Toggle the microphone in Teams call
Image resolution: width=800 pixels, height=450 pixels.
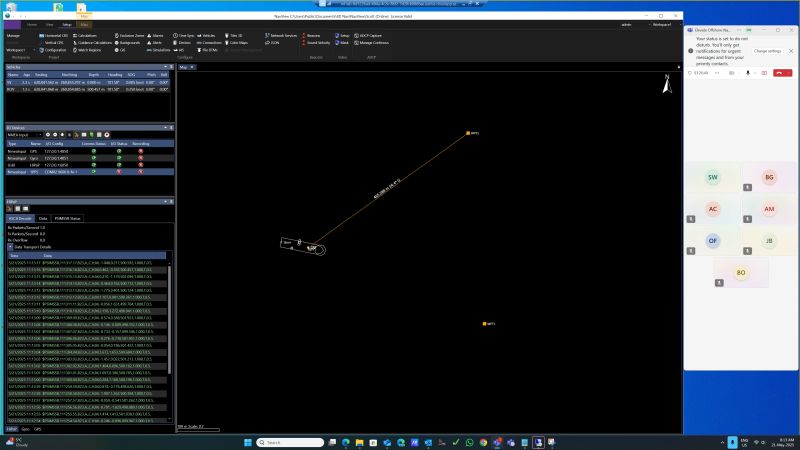746,72
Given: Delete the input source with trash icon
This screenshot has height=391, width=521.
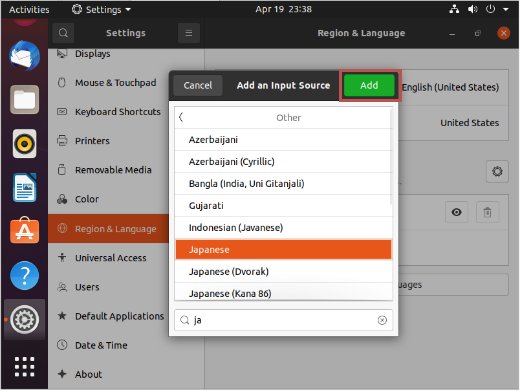Looking at the screenshot, I should tap(487, 212).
..............................
* [ABOUT THIS EXERCISE]
Copy every record exactly, leaving the pictures out.

* [RESPONSE]
Toggle the microphone in Teams call
Image resolution: width=800 pixels, height=450 pixels.
746,72
Given: Delete the input source with trash icon
This screenshot has height=391, width=521.
Looking at the screenshot, I should tap(487, 212).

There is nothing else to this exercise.